Suspicion of breaking the law

This was intended to prevent the EU’s negotiating position, which agreed on a common vaccine strategy in June, from weakening vis-à-vis manufacturers. “But that’s exactly what the Health Ministry did,” says Göttingen’s European lawyer Alexander Thiele. “It appears that the federal government has violated the agreement with the Commission.” The fact that the preliminary contracts are mere declarations of intent does not change anything.

The Ministry of Health defends its approach. “The bilateral agreement does not affect the EU’s contract with Biontech, nor does it delay delivery of the vaccine to member states,” said Ministry spokesman Hanno Kautz. The question of a possible violation of the law remains open.

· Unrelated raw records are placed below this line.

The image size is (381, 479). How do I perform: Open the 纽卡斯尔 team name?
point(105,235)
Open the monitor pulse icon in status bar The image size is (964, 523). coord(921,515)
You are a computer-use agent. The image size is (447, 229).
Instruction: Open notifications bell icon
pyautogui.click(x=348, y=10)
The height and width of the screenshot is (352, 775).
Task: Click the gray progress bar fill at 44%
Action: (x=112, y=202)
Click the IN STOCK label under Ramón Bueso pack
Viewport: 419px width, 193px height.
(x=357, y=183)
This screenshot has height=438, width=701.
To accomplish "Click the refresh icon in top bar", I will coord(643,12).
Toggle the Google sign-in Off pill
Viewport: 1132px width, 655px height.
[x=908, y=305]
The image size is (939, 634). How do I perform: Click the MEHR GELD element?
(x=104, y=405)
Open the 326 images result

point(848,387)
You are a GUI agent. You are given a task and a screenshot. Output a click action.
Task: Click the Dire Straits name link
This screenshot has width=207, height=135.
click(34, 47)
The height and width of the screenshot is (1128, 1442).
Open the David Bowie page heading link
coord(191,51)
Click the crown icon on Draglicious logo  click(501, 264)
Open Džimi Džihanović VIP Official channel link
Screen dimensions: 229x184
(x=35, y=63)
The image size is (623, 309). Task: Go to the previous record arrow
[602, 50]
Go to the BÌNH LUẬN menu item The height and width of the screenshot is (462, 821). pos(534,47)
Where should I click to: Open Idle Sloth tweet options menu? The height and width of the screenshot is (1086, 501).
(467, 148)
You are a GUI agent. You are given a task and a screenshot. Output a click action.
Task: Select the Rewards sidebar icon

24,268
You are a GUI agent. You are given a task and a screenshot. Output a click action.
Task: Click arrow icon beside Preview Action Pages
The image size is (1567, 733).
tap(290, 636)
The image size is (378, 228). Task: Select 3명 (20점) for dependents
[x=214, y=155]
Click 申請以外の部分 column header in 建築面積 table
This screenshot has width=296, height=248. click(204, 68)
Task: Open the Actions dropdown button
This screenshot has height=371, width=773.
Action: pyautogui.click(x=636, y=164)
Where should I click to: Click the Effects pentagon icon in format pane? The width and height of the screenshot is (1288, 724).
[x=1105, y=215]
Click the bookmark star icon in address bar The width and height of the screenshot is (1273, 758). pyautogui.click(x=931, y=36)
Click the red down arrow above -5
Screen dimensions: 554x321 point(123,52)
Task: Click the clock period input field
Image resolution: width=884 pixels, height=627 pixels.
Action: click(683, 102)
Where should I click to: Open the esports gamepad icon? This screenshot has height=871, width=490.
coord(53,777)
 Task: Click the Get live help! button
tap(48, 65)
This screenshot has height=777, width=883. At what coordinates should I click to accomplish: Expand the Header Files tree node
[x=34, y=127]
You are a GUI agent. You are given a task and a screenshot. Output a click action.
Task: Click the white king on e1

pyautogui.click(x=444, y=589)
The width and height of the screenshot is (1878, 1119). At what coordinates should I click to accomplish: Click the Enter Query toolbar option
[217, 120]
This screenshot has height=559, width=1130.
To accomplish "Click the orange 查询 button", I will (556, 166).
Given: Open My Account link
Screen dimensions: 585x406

Legal issues aside, one-handed vaccination attempts in the rest of the EU threaten to create the impression that Germany is acting selfishly. The preliminary contracts with Biontech and Curevac “clearly violate the spirit of the agreement between the EU countries,” French MEP Pascal Canfin told SPIEGEL. “We have agreed in the EU to order the vaccines together and distribute them fairly,” said Canfin, who is considered a confidant of French President Emmanuel Macron. “If a country orders for itself, that’s bad. It’s even worse if it’s one of the big countries. “

The EU Commission stays out

Others, however, apparently want to forget about the process as quickly as possible. The Portuguese Minister of Health Marta Temido, for example, whose country assumed the presidency of the Council of the EU at the end of the year, was interrogated on several occasions by journalists about a possible violation of the law by the Germans, and avoided giving a clear answer.

The EU Commission does not seem to want to go into more details. Already on Wednesday there were partly surreal scenes in a virtual press conference. Journalists kept asking what the Biontech Berlin deal was all about. Apparently word hadn’t gotten around that there was also a preliminary contract with Curevac. More than half a dozen times, Commission spokesman Eric Mamer and his colleagues emphasized that the 30 million doses of vaccines for Germans were part of the 100 million that the Commission had recently ordered from Biontech / Pfizer, although the spokesman for the German ministry Kautz said publicly that on Monday He had claimed otherwise.

But Mamer did not even want to know about the existence of the preliminary contracts: “We cannot tell you if there is a letter of intent between the German authorities and Biontech / Pfizer on a desk somewhere in Germany.”